I never imagined that before my 30th birthday, I would be diagnosed with kidney failure. But on Oct. 4, 2023, during my first year as an English teacher, that
became my reality.
I started dialysis at a clinic before transitioning to home hemodialysis. I’ve had to stop teaching, restructure my life around treatment and navigate a healthcare system I was unprepared for. When I was diagnosed, I didn’t yet have insurance through my job .I received temporary disability for a few months before being pressured to resign from a first-year contract with no job protections. No one told me I had legal rights that could have protected me.
Because I was new to my job, I never got to rely on the 30-month private insurance protection that has historically provided dialysis patients time before transitioning to Medicaid. But I’ve watched others who did, and that buffer made an enormous difference.
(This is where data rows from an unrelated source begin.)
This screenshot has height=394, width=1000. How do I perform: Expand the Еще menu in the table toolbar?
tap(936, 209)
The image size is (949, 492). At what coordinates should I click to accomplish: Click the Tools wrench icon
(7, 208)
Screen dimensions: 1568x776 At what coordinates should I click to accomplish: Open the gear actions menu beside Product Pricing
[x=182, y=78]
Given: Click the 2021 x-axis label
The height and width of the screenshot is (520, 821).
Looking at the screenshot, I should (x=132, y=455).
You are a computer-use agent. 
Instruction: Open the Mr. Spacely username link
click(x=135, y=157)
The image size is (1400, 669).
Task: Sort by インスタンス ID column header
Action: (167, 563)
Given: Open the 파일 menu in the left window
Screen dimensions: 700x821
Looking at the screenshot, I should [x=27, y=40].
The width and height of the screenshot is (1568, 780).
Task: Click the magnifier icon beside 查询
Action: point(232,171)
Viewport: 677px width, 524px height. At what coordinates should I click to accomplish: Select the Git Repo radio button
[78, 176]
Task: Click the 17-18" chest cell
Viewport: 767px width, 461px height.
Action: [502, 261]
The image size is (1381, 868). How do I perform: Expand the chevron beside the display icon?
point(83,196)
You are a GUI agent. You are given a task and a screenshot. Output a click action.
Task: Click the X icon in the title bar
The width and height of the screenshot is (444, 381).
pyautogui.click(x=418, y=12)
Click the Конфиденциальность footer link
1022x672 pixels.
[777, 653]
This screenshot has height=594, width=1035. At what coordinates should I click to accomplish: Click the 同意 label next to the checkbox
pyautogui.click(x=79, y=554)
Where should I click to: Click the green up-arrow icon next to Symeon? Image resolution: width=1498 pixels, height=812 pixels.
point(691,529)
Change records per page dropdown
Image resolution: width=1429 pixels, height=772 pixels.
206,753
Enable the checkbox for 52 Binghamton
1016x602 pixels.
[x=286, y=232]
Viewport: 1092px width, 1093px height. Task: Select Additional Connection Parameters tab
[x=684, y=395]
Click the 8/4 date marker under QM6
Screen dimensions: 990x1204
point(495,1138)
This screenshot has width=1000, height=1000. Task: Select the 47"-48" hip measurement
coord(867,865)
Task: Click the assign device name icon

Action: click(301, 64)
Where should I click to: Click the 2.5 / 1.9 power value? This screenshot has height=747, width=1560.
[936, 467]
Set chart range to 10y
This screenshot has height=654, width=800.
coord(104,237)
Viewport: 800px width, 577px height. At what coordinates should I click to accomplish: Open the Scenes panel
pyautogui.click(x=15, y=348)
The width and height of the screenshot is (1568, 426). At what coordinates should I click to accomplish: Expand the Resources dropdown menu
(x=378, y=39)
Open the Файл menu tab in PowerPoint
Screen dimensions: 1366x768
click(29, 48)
If I had been teaching even a year longer, I would have counted on that same protection.
A recent Supreme Court ruling now allows insurers to push patients off private coverage before that 30-month window closes. The Restore Protections for Dialysis Patients Act would restore that safeguard. I urge Rep. Bobby Scott and Sens. Mark Warner and Tim Kaine to support it. No one facing a life-threatening diagnosis should also have to fight their insurer.
To lawmakers, I simply ask that they put themselves in the patient’s shoes. These are people’s lives.